Tony Brown's Comments

NATIONALLY SYNDICATED COLUMN

The Chain Of Freedom

Do we really need the NAACP?

Last summer, on successive days, Negroes attacked our largest and most viable civil rights organization on the editorial pages of the New York Times and the Wall Street Journal, two of America's most influential White news organs. But what distinguished these assaults from being ordinary legitimate debates over issues was their call for the extinction of the NAACP.

Kenneth Clark, whose professional success is directly attributed to the NAACP, paid it back on the pages of the New York Times with one of the most vicious and pathetically illogical arguments ever offered. The NAACP should disband because the board of directors is not White enough. Therefore, his logic concluded, it is of no further use to Afro-Americans.
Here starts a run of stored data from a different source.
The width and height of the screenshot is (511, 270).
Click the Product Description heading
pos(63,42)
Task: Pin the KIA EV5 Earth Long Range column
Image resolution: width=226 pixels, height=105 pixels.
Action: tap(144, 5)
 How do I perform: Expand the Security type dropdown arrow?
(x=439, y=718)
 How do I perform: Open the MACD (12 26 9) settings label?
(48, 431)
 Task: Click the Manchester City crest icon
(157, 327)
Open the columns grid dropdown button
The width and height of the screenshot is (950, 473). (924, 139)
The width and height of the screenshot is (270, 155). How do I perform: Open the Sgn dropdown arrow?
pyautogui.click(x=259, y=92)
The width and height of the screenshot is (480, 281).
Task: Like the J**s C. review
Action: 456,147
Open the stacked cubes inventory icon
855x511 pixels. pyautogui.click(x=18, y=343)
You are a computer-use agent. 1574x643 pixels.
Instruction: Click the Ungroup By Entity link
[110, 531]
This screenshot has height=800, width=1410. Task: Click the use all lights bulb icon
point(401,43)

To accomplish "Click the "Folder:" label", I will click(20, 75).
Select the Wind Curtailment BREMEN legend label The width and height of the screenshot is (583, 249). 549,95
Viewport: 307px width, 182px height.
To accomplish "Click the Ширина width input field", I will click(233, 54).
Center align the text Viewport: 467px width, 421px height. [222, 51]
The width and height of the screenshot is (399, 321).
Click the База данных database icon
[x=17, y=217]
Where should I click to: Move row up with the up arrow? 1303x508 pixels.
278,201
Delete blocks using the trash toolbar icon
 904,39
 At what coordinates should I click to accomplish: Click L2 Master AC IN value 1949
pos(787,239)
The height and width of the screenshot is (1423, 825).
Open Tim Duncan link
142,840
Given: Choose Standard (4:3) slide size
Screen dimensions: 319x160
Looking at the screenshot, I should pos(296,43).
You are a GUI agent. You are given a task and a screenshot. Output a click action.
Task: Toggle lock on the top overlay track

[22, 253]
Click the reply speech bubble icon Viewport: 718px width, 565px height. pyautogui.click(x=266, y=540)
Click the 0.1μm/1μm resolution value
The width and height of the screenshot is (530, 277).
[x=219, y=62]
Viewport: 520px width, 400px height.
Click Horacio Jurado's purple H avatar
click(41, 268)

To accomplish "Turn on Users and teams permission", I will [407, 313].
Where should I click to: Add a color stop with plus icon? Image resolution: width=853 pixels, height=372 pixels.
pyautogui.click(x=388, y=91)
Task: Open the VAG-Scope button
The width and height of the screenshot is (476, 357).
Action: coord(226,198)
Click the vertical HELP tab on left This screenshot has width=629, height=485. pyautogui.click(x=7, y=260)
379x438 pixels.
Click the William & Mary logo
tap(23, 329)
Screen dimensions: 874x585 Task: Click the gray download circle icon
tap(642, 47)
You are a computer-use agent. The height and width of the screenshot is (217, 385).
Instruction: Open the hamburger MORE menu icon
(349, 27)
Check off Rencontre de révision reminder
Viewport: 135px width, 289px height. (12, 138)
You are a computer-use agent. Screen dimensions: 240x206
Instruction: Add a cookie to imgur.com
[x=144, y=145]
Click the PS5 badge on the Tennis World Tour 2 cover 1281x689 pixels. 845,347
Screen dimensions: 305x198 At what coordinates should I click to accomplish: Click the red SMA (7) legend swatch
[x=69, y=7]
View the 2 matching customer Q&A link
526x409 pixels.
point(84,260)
The Wall Street Journal's equally irrelevant tirade by an obscure "labor consultant" also called for the death of the NAACP. His equally pathetic logic: the members of the board of directors do not spend enough time in the slums.

Although the question of this group's continued existence is germane and worthy of debate, these two men in their rush to judgement lost sight of the issue. It is also appropriate, in addition to questioning the Association's right to exist, to ask: "Why should I support the NAACP?"

Let's answer that question by asking two more questions. We should want to know what it has done for us lately and what it has ever done for us?

A Racist Media

In addition to being the only place that a Black can go when seeking redress for a discrimination grievance—making it the major source of resources—it also has a broader influence. For example, take commercial television. The situation comedies on television project some of the most damaging racist myths, while keeping current old White supremacy folklore that would otherwise die without the indoctrination and recruitment of a new generation into these racist doctrines.

Conspicuous among this genre are two programs that further the belief that Black people are incapable and unworthy parents who have babies out of an erotic relationship, rather than a loving one. This results, of course, in the abandonment of the children to welfare systems or, in the case of television, outright abandonment to White parents—who are, unlike Blacks, always caring and understanding—to raise them.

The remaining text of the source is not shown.